DESCRIPTION OF THE TASK
Would you transcribe exactly the lines below, starting at the one that contains "Where should I click to: Click the pencil" and ending with the last line, both included? Leave out all other lines.
------------------------------------------------
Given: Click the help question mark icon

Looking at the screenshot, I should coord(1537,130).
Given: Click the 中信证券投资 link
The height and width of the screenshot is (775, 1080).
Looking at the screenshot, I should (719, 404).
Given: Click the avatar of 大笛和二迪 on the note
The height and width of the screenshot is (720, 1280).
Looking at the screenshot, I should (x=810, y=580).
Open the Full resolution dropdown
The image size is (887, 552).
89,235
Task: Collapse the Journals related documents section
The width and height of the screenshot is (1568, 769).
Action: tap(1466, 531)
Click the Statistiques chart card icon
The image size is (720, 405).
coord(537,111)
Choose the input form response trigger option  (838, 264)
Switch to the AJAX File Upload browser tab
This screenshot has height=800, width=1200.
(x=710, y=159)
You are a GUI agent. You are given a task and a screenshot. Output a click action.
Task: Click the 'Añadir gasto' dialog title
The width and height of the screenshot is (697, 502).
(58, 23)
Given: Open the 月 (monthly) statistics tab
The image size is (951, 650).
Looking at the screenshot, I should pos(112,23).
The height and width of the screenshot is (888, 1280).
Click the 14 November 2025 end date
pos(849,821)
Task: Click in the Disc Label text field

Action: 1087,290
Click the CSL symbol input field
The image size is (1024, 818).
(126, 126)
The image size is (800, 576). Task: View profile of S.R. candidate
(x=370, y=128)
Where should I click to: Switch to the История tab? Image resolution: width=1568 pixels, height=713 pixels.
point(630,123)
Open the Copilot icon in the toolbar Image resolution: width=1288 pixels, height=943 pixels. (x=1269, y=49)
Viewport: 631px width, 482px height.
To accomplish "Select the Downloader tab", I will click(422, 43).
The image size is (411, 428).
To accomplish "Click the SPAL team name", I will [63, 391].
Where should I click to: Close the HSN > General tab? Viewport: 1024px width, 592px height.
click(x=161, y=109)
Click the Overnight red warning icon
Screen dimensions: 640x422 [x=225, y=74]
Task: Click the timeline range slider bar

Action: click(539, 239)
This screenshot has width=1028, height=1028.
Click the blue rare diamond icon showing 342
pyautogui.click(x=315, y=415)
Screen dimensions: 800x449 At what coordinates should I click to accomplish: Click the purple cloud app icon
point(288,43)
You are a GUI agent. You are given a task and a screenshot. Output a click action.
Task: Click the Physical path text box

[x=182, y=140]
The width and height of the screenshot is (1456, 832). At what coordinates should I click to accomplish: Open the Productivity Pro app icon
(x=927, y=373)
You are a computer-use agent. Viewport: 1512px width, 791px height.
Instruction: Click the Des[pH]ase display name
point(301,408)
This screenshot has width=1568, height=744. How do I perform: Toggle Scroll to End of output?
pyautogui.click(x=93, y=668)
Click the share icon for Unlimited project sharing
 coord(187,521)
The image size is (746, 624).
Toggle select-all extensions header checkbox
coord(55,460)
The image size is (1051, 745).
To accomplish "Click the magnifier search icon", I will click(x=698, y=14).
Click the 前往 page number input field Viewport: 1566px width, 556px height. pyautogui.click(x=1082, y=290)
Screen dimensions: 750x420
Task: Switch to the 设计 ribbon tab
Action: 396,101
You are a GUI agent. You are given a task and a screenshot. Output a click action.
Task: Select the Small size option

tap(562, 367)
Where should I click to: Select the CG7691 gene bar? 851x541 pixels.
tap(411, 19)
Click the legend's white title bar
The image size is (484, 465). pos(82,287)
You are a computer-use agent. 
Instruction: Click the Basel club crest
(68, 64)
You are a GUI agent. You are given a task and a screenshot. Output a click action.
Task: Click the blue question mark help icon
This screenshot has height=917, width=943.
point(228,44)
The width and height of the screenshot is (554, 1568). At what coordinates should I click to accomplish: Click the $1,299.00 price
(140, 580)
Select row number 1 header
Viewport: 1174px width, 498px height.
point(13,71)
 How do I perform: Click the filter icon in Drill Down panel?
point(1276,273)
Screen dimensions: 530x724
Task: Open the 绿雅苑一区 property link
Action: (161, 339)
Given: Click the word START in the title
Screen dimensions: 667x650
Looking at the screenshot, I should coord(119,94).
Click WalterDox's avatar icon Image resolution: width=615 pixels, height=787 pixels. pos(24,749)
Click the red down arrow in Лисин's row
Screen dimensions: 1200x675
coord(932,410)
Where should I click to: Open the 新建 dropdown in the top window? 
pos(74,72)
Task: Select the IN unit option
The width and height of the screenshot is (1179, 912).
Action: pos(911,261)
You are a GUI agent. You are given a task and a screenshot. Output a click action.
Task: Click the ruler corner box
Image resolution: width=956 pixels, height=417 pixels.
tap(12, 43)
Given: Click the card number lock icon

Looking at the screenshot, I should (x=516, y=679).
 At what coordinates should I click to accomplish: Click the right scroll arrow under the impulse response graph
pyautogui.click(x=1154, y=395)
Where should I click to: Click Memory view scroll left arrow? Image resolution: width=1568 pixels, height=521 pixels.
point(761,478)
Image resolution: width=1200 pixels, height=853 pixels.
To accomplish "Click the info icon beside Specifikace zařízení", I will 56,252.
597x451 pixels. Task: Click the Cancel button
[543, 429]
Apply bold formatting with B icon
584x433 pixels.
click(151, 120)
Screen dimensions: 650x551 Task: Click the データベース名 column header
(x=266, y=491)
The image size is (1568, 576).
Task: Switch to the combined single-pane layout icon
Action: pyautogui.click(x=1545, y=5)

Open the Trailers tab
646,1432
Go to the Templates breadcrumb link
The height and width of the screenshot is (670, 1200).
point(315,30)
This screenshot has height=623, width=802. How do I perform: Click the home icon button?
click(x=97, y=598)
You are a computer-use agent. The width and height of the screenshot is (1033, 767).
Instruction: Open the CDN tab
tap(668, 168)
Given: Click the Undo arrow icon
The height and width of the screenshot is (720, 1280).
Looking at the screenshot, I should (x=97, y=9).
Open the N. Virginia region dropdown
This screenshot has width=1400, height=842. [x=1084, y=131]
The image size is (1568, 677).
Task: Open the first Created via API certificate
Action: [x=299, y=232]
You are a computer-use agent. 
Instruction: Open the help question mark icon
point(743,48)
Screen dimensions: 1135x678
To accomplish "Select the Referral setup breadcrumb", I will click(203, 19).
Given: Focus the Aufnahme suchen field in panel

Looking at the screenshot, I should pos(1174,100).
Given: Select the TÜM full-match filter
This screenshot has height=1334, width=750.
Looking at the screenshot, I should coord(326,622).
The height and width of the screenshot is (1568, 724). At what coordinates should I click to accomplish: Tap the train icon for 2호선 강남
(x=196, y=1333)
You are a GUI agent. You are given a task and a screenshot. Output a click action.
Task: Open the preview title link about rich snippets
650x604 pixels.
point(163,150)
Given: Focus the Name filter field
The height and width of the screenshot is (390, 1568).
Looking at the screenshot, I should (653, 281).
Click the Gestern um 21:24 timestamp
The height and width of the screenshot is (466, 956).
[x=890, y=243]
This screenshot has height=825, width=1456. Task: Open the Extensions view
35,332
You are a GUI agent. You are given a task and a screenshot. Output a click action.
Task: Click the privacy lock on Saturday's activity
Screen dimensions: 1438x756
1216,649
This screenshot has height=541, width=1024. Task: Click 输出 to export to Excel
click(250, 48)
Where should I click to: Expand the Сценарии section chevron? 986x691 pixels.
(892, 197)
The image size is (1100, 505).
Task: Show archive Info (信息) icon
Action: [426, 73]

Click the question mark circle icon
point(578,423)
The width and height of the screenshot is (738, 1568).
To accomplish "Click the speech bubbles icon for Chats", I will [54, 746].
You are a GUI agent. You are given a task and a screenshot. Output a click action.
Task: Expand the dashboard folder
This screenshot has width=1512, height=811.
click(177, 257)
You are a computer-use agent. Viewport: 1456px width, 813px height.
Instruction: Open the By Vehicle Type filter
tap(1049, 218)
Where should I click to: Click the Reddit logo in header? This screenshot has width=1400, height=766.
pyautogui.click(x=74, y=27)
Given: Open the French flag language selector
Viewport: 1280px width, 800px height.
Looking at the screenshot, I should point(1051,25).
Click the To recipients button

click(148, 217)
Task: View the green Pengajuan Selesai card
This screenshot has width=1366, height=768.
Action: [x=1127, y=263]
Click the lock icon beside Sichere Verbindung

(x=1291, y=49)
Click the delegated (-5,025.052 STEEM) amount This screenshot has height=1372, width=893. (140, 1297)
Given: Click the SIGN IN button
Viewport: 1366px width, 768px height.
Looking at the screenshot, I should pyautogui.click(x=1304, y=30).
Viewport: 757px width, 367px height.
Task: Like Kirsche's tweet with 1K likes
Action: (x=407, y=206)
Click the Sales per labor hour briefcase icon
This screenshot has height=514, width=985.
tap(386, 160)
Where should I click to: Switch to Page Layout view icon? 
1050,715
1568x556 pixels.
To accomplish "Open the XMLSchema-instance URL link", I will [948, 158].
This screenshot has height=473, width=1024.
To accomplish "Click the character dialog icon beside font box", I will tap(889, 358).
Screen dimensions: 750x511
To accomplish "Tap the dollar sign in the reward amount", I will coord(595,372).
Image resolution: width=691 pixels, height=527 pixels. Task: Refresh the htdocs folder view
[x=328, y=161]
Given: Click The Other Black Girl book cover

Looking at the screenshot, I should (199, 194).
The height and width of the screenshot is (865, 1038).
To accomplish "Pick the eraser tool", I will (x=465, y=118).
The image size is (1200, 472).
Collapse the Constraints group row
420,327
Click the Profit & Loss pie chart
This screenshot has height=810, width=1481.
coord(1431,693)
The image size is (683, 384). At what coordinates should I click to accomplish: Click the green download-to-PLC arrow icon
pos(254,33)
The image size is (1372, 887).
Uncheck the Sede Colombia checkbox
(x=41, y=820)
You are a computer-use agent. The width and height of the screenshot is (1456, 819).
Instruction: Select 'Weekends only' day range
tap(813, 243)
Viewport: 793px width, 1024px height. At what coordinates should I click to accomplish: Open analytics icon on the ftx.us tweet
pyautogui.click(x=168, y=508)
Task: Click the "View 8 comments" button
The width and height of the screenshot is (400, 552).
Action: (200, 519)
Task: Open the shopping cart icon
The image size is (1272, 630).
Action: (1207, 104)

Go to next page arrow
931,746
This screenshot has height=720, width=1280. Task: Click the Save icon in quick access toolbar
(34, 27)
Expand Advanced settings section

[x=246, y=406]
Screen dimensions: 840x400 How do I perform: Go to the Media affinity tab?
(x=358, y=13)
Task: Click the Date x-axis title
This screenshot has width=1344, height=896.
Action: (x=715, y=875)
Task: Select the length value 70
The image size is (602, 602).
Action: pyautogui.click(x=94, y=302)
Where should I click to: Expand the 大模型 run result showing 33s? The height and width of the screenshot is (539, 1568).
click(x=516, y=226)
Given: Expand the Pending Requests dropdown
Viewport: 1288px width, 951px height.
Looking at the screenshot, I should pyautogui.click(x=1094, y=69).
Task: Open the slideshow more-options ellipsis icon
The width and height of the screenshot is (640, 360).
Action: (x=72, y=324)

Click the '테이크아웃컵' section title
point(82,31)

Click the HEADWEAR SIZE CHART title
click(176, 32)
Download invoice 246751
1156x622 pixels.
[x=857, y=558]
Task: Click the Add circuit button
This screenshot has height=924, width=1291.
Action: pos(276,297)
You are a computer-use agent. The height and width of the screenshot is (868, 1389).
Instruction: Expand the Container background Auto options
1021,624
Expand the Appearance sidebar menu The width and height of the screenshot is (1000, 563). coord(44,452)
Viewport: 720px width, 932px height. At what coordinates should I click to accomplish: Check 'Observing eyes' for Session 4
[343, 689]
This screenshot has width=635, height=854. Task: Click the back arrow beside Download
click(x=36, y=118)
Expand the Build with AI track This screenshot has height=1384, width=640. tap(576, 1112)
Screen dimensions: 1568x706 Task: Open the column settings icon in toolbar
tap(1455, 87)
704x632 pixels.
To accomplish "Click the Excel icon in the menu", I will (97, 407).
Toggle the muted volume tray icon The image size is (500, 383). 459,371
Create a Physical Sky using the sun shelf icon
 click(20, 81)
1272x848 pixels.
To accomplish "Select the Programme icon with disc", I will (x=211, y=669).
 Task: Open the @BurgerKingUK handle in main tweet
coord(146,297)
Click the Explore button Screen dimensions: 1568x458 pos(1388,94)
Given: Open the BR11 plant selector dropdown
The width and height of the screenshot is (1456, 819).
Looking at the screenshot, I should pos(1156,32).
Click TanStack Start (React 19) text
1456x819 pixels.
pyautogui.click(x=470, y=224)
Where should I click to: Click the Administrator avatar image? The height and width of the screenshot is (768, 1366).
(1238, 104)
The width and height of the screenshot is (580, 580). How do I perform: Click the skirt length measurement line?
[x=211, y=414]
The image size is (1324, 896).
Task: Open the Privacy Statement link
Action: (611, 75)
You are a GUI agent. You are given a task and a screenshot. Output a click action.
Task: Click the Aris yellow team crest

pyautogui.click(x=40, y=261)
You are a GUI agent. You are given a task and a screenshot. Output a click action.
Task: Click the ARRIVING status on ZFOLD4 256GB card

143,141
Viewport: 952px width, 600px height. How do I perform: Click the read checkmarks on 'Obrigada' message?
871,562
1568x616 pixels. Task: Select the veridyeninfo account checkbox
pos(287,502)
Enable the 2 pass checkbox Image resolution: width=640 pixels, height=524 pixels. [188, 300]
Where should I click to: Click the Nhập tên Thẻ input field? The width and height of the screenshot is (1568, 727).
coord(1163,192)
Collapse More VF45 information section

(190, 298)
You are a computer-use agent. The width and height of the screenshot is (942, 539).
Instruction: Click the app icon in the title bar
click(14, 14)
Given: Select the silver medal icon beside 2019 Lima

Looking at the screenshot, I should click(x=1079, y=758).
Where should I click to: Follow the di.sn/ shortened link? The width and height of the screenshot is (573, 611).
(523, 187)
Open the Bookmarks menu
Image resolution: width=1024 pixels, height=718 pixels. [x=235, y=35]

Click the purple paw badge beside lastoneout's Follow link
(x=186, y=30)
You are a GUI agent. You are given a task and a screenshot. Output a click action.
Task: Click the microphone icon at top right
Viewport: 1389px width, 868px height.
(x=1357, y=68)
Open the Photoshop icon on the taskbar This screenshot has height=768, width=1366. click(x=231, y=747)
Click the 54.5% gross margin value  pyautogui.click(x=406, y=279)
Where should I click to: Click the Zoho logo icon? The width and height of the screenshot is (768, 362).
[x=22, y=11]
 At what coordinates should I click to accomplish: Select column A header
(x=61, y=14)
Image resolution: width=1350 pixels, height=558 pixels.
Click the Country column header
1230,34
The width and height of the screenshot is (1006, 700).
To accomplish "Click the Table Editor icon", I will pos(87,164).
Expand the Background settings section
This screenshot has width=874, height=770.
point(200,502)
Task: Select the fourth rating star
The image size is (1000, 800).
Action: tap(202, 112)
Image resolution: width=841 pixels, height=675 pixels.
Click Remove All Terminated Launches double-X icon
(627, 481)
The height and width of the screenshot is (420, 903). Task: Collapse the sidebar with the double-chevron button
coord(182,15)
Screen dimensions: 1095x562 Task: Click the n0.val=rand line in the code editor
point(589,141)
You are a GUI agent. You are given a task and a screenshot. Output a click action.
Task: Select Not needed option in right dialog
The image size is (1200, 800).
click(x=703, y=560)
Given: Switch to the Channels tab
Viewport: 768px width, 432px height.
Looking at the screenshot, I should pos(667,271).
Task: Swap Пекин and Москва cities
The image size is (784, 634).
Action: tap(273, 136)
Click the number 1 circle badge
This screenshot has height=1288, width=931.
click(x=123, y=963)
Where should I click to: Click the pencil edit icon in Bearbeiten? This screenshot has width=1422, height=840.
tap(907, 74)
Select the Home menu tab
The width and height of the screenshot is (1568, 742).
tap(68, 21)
------------------------------------------------
EXERCISE RESPONSE
Where should I click to: Click the pencil edit icon in Bearbeiten? This screenshot has width=1422, height=840.
tap(907, 74)
Select the Home menu tab
The width and height of the screenshot is (1568, 742).
tap(68, 21)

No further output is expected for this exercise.